# [TASK SET]
A - Answer these questions about the blog post, labeling each answer with its number:
(i) Who currently holds the Congressional seat that Marianne Williamson is running for?
(ii) How many minutes into the Snowden interview did the video stop?
(iii) What office is Ellen Brown running for?
B - Duplicate the part of the blog post that begins with the words "There isn’t much" and ends with "for a trial.".
C - According to the blog post, why does Snowden see no chance to return to America for a trial? Answer in one to three sentences.

Catching up on his latest posts there was one of Nigel Farage in the European parliament, one catching up with public banking advocate Ellen Brown and her coming run for Treasurer in California, two on Edward Snowden’s recent interview in Germany, and this one about Iranian President Rouhani. Nigel Farage spoke to the EU Parliament about upcoming elections and the possibility of a dissolution of the EU due to failed policies of concentrated power. Ellen Brown talked about an upcoming campaign event at UCLA’s Pauley Pavillion, where she will be on the speakers list along with Marianne Williamson, who is running for the Congressional seat held now by Henry Waxman, who will be retiring after 40 years in Congress.

There isn’t much to convey about the Snowden interview, because the video stopped at 3 minutes in, a technical glitch that is understandable in these times. During the 3 minutes Snowden said that he acted completely on his own and has no contacts with governments outside the USA. Snowden also pointed out that he would not be able to defend himself in a courtroom with a jury if he returned to America, so he sees no chance to return for a trial.


Ellen Brown’s contact with Bill Still looked like a welcome meeting for Bill, as he and Ms. Brown are in the same monetary field of study/research, and colleagues in a growing effort to increase the awareness and advocacy of monetary reforms. Ellen mentioned that very few men and women are even aware of the concept of public banking, so her continuing efforts to raise awareness will be a major reason for success in her run for Treasurer in California. For those reading this from California, please help both Ellen Brown and Marianne Williamson in their respective political races.

# [MATERIAL]
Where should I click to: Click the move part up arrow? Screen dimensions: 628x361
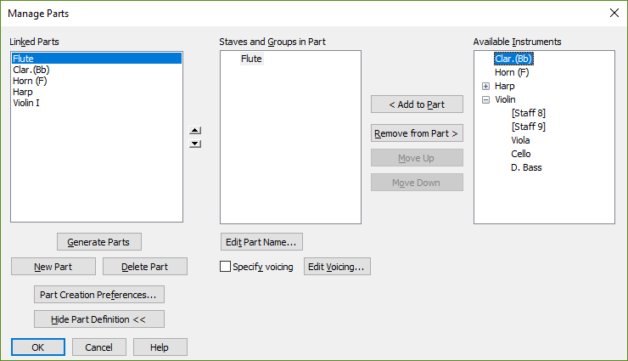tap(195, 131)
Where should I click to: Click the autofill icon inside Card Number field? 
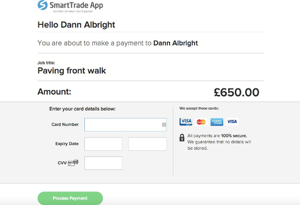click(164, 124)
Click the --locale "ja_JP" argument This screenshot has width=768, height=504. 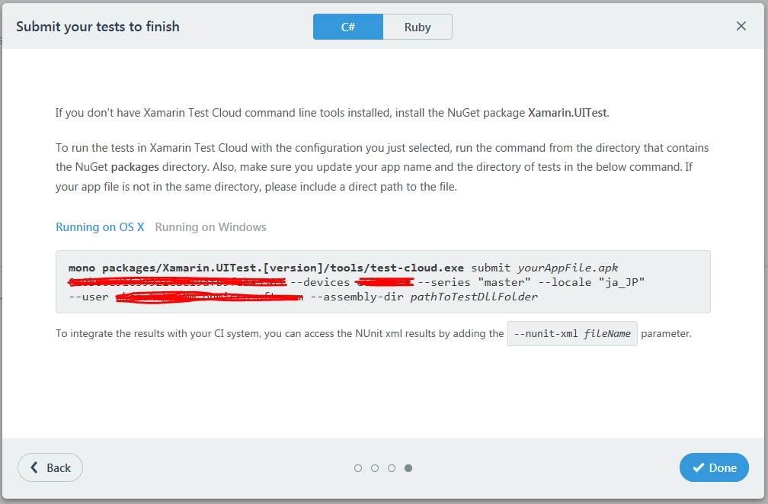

---

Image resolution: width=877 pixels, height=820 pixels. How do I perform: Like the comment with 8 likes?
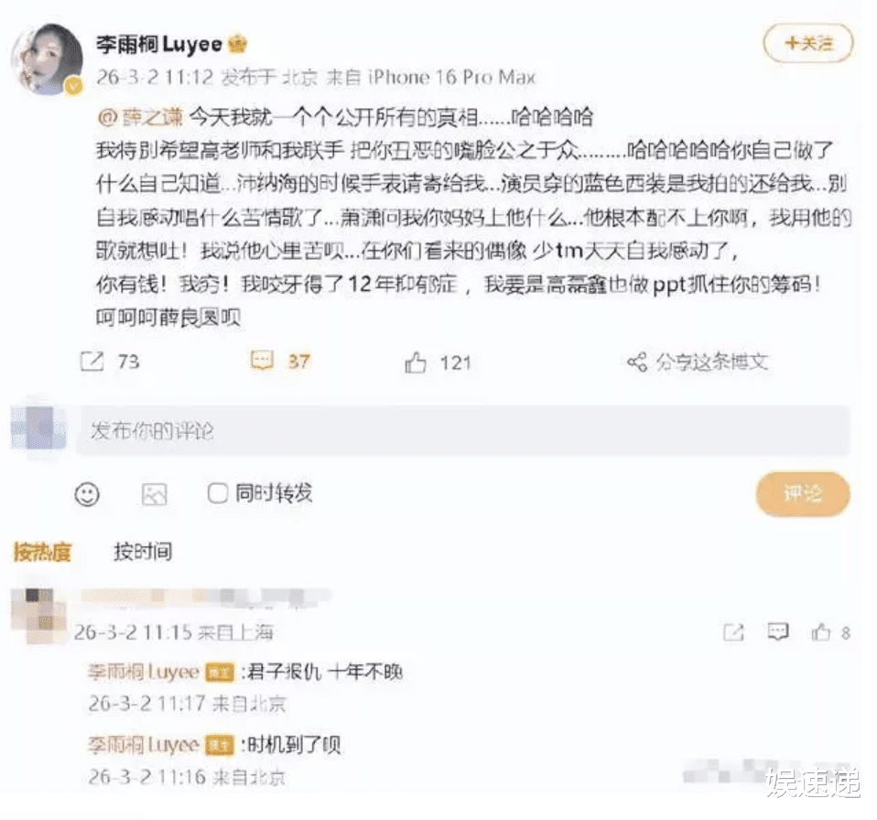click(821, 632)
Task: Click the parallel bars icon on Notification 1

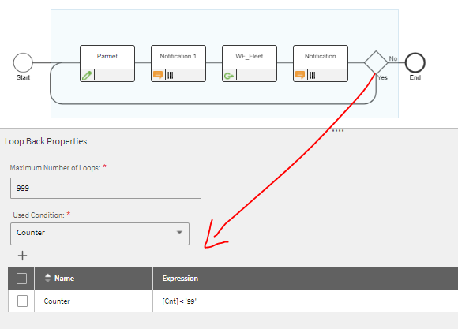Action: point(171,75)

# [SOLVED TASKS]
A -
(i) Henry Waxman
(ii) 3 minutes
(iii) Treasurer in California

B -
There isn’t much to convey about the Snowden interview, because the video stopped at 3 minutes in, a technical glitch that is understandable in these times. During the 3 minutes Snowden said that he acted completely on his own and has no contacts with governments outside the USA. Snowden also pointed out that he would not be able to defend himself in a courtroom with a jury if he returned to America, so he sees no chance to return for a trial.

C - Snowden sees no chance to return for a trial because he would not be able to defend himself in a courtroom with a jury if he went back to America.